Google Gears: Walk Away With The Database

Does Google Gears expose your data to desktop security problems?

Google just kicked off another new product to offer offline web applications. There’s a simple plugin that’s available as a free download under a BSD license. It works for:

  • Firefox
  • IE
  • Safari (almost!)

(With Safari it works if you build Safari’s webkit from source.)

As for operating systems it supports the big three:

  • Mac
  • Windows
  • Linux

The first example showed Google Reader being used offline. It grabs the last 2000 feeds. The pain point is you have to tell it you’re going offline, so the syncing is a bit manual. There’s actually a tiny button to toggle. They seem to understand it just needs to know when you are offline or online and handle the syncing automatically.
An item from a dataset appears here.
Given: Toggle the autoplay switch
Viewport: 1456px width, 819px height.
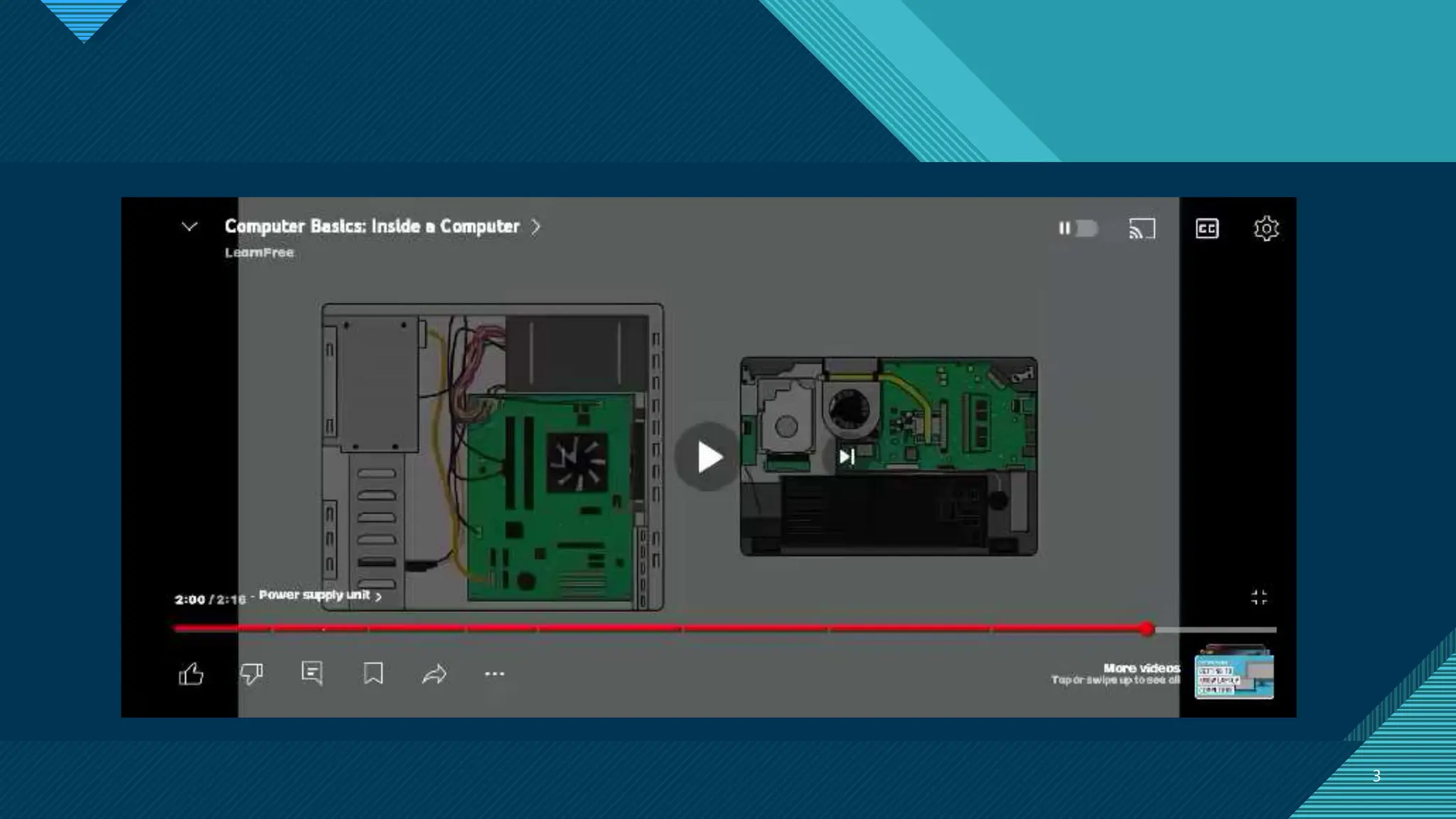Looking at the screenshot, I should coord(1079,228).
SQLite is the offline database engine and it can handle full text searches of millions of documents.

Finally, the security bullet showed up. It has the same strict-origin security model.

  • A web page with a particular scheme, host, and port can only access resources with the same scheme, host, and port.
  • Using the Google Gears plugin is explicit and the user has to opt-in.

They didn’t address the main issue that will concern corporate IT security folks, but it is discussed on their security page:

On the other hand, two people using the same OS login could theoretically access each other’s Gears data files, just as they could access any other file on the machine.

– Google’s Security Documentation for Google Gears

The nasty scenario is one of your salespeople downloads a few hundred thousand customer records to their own machine. With traditional web applications the data never leaves the server other than to display small sections say in a search results page. With a local database cache you’re carrying around a copy of all of that information.

Looks like we’re going to see a big push for offline web applications.

Update

Turns out at least some developers have already thought about the stolen laptop use case with offline web apps. A developer of Dojo Offline talked about what to do about a stolen laptop. Dojo Offline is a new javascript library for offline use of web applications. It uses Google Gears for offline.

Without a good answer an entire swath of industries won’t dare touch offline mode. Right now Dojo offline adds a DES encryption library with functions to encrypt and decrypt. The example used encrypting/decrypting SSNs. He also pointed out that doing this in javascript can be computationally intensive and hasn’t been that feasible before. Right now though using Google Gears worker threads they can encrypt/decrypt in javascript at about 80k/second.

Good to see developers are already realizing this issue needs to be figured out.